Items listed in a dataset

************

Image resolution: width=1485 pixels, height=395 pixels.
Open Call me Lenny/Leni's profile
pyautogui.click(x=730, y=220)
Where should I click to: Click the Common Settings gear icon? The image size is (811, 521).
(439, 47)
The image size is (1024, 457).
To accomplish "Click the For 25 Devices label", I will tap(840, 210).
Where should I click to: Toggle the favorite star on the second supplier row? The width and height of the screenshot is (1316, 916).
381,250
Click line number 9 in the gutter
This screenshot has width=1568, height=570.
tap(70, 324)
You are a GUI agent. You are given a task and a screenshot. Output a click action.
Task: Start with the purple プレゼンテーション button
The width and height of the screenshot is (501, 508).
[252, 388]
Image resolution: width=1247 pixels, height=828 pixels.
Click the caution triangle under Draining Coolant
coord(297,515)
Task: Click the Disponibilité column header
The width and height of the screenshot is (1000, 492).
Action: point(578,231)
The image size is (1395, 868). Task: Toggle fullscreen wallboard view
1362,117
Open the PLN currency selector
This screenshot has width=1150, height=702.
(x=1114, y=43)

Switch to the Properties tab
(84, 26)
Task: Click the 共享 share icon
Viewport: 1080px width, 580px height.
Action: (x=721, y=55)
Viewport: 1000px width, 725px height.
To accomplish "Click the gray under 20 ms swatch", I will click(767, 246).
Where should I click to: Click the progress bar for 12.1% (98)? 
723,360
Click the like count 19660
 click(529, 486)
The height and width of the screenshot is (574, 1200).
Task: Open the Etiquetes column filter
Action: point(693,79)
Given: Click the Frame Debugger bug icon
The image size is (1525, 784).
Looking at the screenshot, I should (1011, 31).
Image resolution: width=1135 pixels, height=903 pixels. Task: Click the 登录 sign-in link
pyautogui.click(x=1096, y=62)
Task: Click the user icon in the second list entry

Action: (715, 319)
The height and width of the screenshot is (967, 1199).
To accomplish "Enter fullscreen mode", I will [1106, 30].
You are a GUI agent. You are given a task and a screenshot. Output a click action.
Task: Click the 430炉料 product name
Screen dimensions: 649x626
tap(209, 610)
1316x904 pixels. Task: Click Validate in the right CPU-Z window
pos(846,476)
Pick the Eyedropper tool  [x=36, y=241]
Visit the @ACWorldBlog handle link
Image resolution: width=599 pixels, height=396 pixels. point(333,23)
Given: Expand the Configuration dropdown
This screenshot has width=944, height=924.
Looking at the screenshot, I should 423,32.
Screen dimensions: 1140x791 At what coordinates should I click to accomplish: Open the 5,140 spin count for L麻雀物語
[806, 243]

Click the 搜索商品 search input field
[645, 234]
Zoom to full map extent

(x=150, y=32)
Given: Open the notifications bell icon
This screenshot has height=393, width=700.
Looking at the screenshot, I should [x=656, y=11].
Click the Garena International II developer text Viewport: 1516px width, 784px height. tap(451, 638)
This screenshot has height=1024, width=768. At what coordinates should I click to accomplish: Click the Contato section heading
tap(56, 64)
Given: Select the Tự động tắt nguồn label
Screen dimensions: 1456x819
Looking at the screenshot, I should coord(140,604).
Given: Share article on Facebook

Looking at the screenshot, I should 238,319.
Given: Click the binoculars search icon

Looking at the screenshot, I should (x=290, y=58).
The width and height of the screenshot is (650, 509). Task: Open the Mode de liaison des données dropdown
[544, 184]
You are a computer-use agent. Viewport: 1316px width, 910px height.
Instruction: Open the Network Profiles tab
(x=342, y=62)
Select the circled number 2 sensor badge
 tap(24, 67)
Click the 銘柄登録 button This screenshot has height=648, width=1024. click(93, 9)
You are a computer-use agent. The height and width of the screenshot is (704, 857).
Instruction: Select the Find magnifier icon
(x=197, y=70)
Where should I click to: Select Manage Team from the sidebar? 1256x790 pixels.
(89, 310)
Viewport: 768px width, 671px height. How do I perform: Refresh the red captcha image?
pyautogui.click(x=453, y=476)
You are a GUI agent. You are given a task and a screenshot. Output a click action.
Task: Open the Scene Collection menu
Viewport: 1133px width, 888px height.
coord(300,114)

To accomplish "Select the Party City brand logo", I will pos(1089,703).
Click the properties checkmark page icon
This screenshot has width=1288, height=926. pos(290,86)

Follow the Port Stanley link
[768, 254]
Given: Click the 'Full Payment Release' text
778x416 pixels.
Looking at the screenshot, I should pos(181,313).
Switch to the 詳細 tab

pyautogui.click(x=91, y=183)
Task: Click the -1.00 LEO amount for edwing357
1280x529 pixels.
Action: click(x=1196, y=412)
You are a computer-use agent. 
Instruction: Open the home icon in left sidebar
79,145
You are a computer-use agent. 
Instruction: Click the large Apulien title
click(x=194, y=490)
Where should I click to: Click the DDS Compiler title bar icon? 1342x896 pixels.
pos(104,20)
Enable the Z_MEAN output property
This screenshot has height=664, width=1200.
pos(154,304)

************

_GOAL OF THE EXERCISE_
Could the entries above be output once more, exactly as they are?

_PROBLEM SOLUTION_
Image resolution: width=1485 pixels, height=395 pixels.
Open Call me Lenny/Leni's profile
pyautogui.click(x=730, y=220)
Where should I click to: Click the Common Settings gear icon? The image size is (811, 521).
(439, 47)
The image size is (1024, 457).
To accomplish "Click the For 25 Devices label", I will tap(840, 210).
Where should I click to: Toggle the favorite star on the second supplier row? The width and height of the screenshot is (1316, 916).
381,250
Click line number 9 in the gutter
This screenshot has width=1568, height=570.
tap(70, 324)
You are a GUI agent. You are given a task and a screenshot. Output a click action.
Task: Start with the purple プレゼンテーション button
The width and height of the screenshot is (501, 508).
[252, 388]
Image resolution: width=1247 pixels, height=828 pixels.
Click the caution triangle under Draining Coolant
coord(297,515)
Task: Click the Disponibilité column header
The width and height of the screenshot is (1000, 492).
Action: point(578,231)
The image size is (1395, 868). Task: Toggle fullscreen wallboard view
1362,117
Open the PLN currency selector
This screenshot has width=1150, height=702.
(x=1114, y=43)

Switch to the Properties tab
(84, 26)
Task: Click the 共享 share icon
Viewport: 1080px width, 580px height.
Action: (x=721, y=55)
Viewport: 1000px width, 725px height.
To accomplish "Click the gray under 20 ms swatch", I will click(767, 246).
Where should I click to: Click the progress bar for 12.1% (98)? 
723,360
Click the like count 19660
 click(529, 486)
The height and width of the screenshot is (574, 1200).
Task: Open the Etiquetes column filter
Action: point(693,79)
Given: Click the Frame Debugger bug icon
The image size is (1525, 784).
Looking at the screenshot, I should (1011, 31).
Image resolution: width=1135 pixels, height=903 pixels. Task: Click the 登录 sign-in link
pyautogui.click(x=1096, y=62)
Task: Click the user icon in the second list entry

Action: (715, 319)
The height and width of the screenshot is (967, 1199).
To accomplish "Enter fullscreen mode", I will [1106, 30].
You are a GUI agent. You are given a task and a screenshot. Output a click action.
Task: Click the 430炉料 product name
Screen dimensions: 649x626
tap(209, 610)
1316x904 pixels. Task: Click Validate in the right CPU-Z window
pos(846,476)
Pick the Eyedropper tool  [x=36, y=241]
Visit the @ACWorldBlog handle link
Image resolution: width=599 pixels, height=396 pixels. point(333,23)
Given: Expand the Configuration dropdown
This screenshot has width=944, height=924.
Looking at the screenshot, I should 423,32.
Screen dimensions: 1140x791 At what coordinates should I click to accomplish: Open the 5,140 spin count for L麻雀物語
[806, 243]

Click the 搜索商品 search input field
[645, 234]
Zoom to full map extent

(x=150, y=32)
Given: Open the notifications bell icon
This screenshot has height=393, width=700.
Looking at the screenshot, I should [x=656, y=11].
Click the Garena International II developer text Viewport: 1516px width, 784px height. tap(451, 638)
This screenshot has height=1024, width=768. At what coordinates should I click to accomplish: Click the Contato section heading
tap(56, 64)
Given: Select the Tự động tắt nguồn label
Screen dimensions: 1456x819
Looking at the screenshot, I should coord(140,604).
Given: Share article on Facebook

Looking at the screenshot, I should 238,319.
Given: Click the binoculars search icon

Looking at the screenshot, I should (x=290, y=58).
The width and height of the screenshot is (650, 509). Task: Open the Mode de liaison des données dropdown
[544, 184]
You are a computer-use agent. Viewport: 1316px width, 910px height.
Instruction: Open the Network Profiles tab
(x=342, y=62)
Select the circled number 2 sensor badge
 tap(24, 67)
Click the 銘柄登録 button This screenshot has height=648, width=1024. click(93, 9)
You are a computer-use agent. The height and width of the screenshot is (704, 857).
Instruction: Select the Find magnifier icon
(x=197, y=70)
Where should I click to: Select Manage Team from the sidebar? 1256x790 pixels.
(89, 310)
Viewport: 768px width, 671px height. How do I perform: Refresh the red captcha image?
pyautogui.click(x=453, y=476)
You are a GUI agent. You are given a task and a screenshot. Output a click action.
Task: Open the Scene Collection menu
Viewport: 1133px width, 888px height.
coord(300,114)

To accomplish "Select the Party City brand logo", I will pos(1089,703).
Click the properties checkmark page icon
This screenshot has width=1288, height=926. pos(290,86)

Follow the Port Stanley link
[768, 254]
Given: Click the 'Full Payment Release' text
778x416 pixels.
Looking at the screenshot, I should pos(181,313).
Switch to the 詳細 tab

pyautogui.click(x=91, y=183)
Task: Click the -1.00 LEO amount for edwing357
1280x529 pixels.
Action: click(x=1196, y=412)
You are a computer-use agent. 
Instruction: Open the home icon in left sidebar
79,145
You are a computer-use agent. 
Instruction: Click the large Apulien title
click(x=194, y=490)
Where should I click to: Click the DDS Compiler title bar icon? 1342x896 pixels.
pos(104,20)
Enable the Z_MEAN output property
This screenshot has height=664, width=1200.
pos(154,304)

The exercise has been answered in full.